As I drove to Olympia and back home to Elma one day last week, the weather was a degree of spectacular that can only be observed on a crisp, crystal clear winter’s day.
The sun shone brilliantly on snow-encased trees for miles as I passed through the Black Hills east of McCleary, practically convincing me it was actually still a month or so earlier. The tall, green conifers could well have been statuesque Christmas trees, their branches dazzling my eyes with layers of snow so intensely white it almost hurt to look at them.
The leafless branches of the evergreens’ deciduous cousins were encased in what could have passed for plaster of paris, which I still recall a family friend mixing to turn out some lovely Christmas creations when I was a small child. That those branches appeared to be completely still added to the illusion, and it was difficult not to allow the scenes I was passing to draw my eyes from the highway for too long a time.

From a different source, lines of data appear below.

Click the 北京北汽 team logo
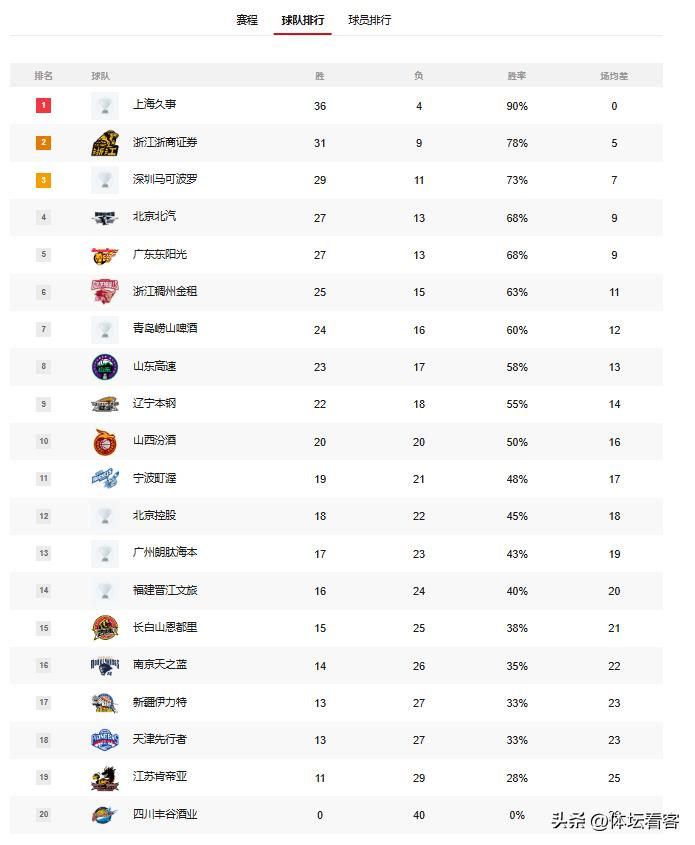Screen dimensions: 695x845 click(x=105, y=218)
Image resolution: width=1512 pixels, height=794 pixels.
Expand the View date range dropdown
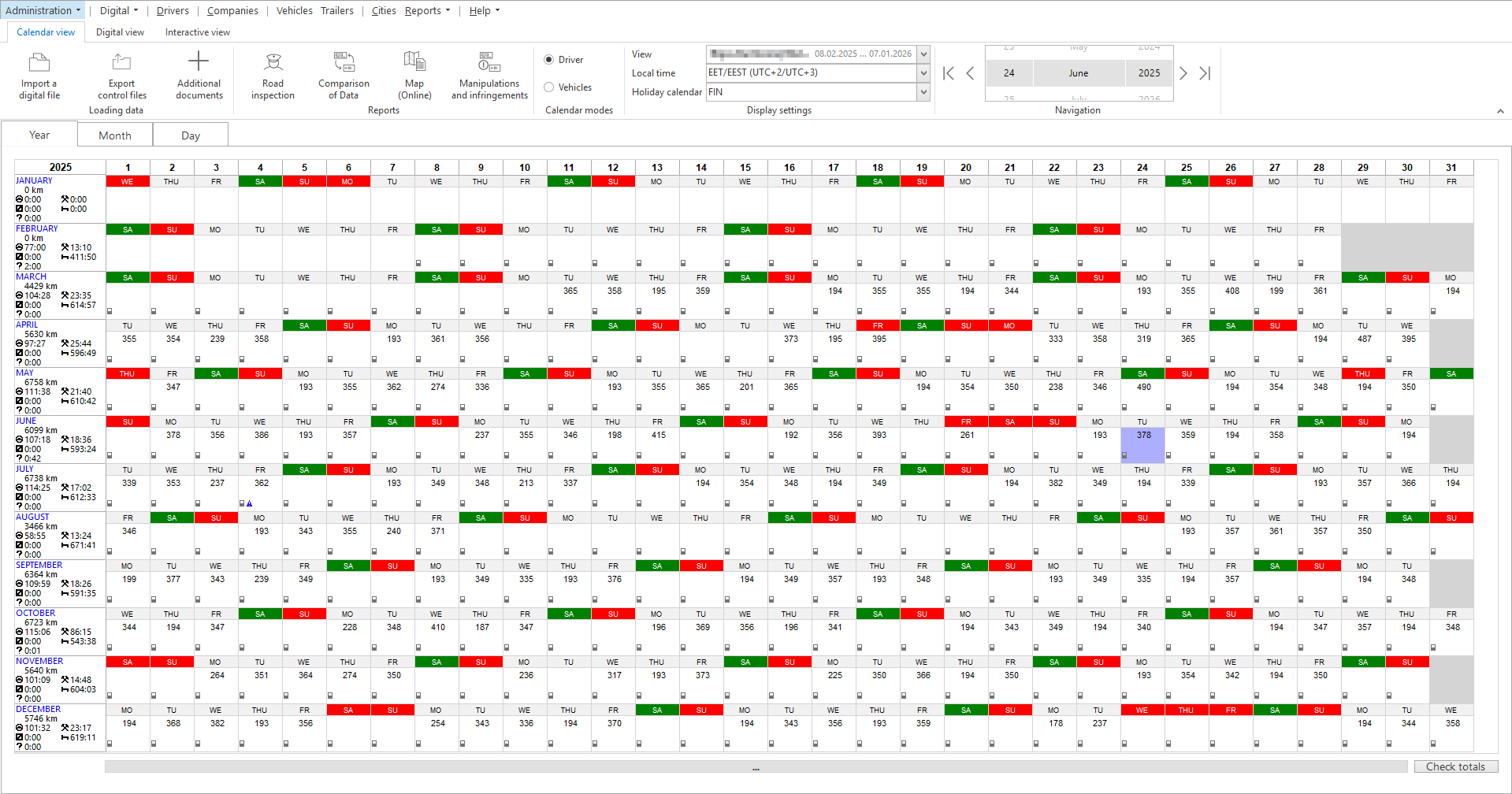(923, 54)
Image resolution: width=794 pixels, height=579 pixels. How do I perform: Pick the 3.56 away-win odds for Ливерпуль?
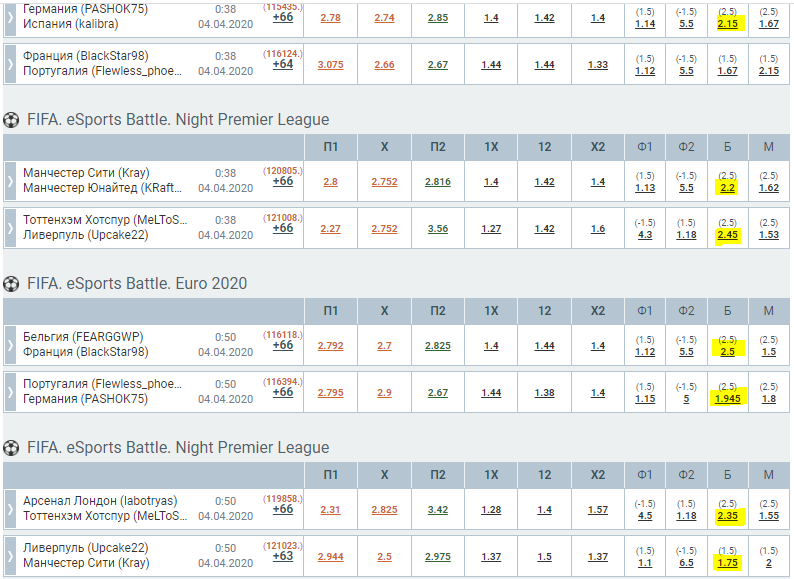pos(437,229)
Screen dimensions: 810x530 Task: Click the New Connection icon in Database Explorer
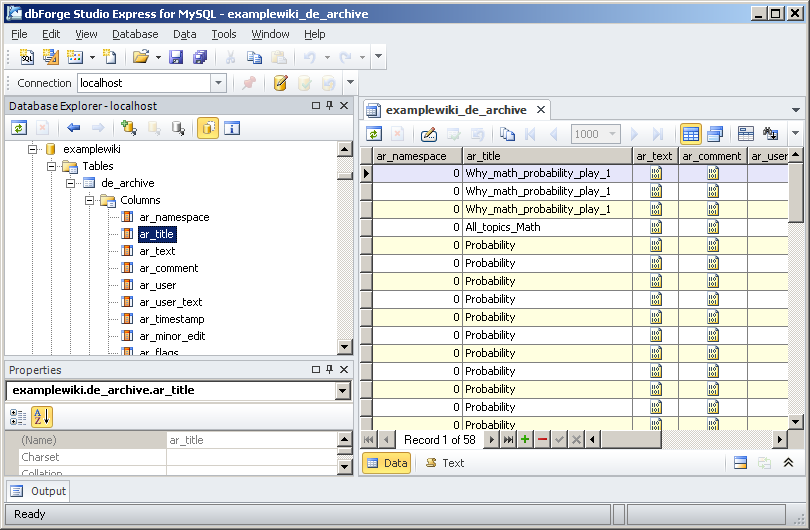[x=128, y=128]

Though I wasn’t on foot, it almost seemed an unexpected opportunity to go “walking in a winter wonderland.” Being under time constraints, though, I didn’t do that.
I did have a bit of time before an appointment when I arrived in Olympia at Jay’s Farm Stand on Harrison Avenue. I smiled seeing a small snowman standing near one of the huge wooden bins of fragrant fuji apples.
Though we’d received a lovely snowfall in Elma a few days previously (I watched it fall about 2:30 a.m.), ours was nearly gone. And I never learned whether Olympia’s was new or if the recent frigid temperatures had just kept the snow in that area — maybe more than we’d received — from melting as quickly as ours.
As there was none on the roads there, I think that might have been the case. It brought to mind, though, how I’ve long been thankful that I have no power whatsoever when it comes to creating the weather. Though I delight in the beauty the “white stuff” brings with it, I am also apprehensive whenever our roadways become as slick as the proverbial skating rink. Enough mayhem happens out there without the added challenge of driving in inclement weather.
It’s others I’m concerned about.
I don’t go out when the roads are covered. And even if I were an accomplished foul-weather driver (which I’m not), I’m never the only one on the road (which might be a good thing, at times).
Though the Bible mentions snow in a number of references, it doesn’t promise there will be snow in heaven. But Alan Conrow, pastor of a church in South Lyon, Michigan, and an occasional blogger, thinks there will be. He likes snow, Conrow blogged, though he still he finds it “hard to live with sometimes.”
But if heaven’s surprises include snow, Conrow’s not worried.
“If there is snow in heaven (and I’m pretty sure there will be), it will always be fun and good,” he wrote.” I don’t know how that will work, but I can’t wait to find out.”
Popular contemporary Christian artist, Chris Tomlin, would likely agree. His song, “Indescribable,” ponders God’s creation “from the highest of heights to the depths of the sea” and poses the rhetorical question: “Who has told every lightning bolt where it should go or seen heavenly storehouses laden with snow.”
Regardless of the difficulties a snowfall might cause, the joy it can also bring carries me back 60-plus years, as I recall my siblings and me dog-piled on a sled — my oldest brother, Douglas, always on the bottom — hurtling down a hill covered so deep that the ground never showed through.
I don’t recall any of us ever getting injured doing that either. The worst we suffered was having to make our way back to the top of the hill — to do it all over again.